# Do Panda Garra's burrow



## slava2929 (Dec 24, 2017)

A relatively new fish to the hobby is a panda Garra, a colourful, playful, algae eater from Myanmar. I purchased a panda Garra fry two days ago and spent half the day today searching both around and in my tank trying to find the fish, which had completely disappeared from my 29 gallon. I removed plants, rocks and vacuumed the sand and was 100% certain that the Garra had climbed the glass and vacated the aquarium. Garra's are known to do this and I kicked myself for leaving a sizable opening in my tank hood. I have NO IDEA where the fish was, but he decided to show up tonight out of nowhere and while I'm very happy he's back (the bugger cost me $13), I"m at a loss as to where on earth he was for most of the day. The same thing happened yesterday, although I wasn't as vigilant in trying to find him yesterday and could have just overlooked him.

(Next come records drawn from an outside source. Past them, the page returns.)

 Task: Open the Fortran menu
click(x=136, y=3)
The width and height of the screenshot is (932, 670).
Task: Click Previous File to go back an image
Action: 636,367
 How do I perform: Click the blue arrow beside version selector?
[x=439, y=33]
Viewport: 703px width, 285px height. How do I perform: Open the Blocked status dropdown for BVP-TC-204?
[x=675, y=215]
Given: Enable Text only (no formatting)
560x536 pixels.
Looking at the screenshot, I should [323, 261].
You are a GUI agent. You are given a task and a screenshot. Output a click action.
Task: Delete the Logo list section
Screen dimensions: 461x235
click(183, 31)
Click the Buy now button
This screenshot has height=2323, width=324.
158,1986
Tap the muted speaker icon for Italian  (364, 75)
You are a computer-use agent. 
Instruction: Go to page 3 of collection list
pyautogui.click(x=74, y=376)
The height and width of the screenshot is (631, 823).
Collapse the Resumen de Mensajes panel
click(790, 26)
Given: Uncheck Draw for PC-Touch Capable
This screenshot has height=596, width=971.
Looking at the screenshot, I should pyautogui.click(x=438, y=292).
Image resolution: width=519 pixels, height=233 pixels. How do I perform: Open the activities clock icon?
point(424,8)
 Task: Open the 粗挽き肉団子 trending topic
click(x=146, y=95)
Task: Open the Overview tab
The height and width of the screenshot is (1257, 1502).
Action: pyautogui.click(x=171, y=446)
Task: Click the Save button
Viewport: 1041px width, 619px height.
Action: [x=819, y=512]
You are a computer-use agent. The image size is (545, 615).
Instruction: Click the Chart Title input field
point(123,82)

Has anyone else had this problem and is the Garra a burrower because that's the only thing I can think of at this point? I have read a lot about this fish and not a single article said anything about burrowing. Is that something that people have overlooked or am I just losing my mind and couldn't find a fish in plain sight.


----------



## CeeJay (Aug 16, 2016)

They are great fish I have never seen them dig or burrow. Yes there jumpers I have lost two that way. I'm down to one and most of the time he or she sits on a plant leaf and begs to be feed. They love blood worms and brine shrimp. They do ok on algae but as they get older they seem to eat less algae. The one I have is every bit of 4" and I had one that got close to 5" before he jumped.


----------



## slava2929 (Dec 24, 2017)

Thanks Cee Jay. I still haven't figured out where the fish goes but at least now I know it's not into the substrate.


----------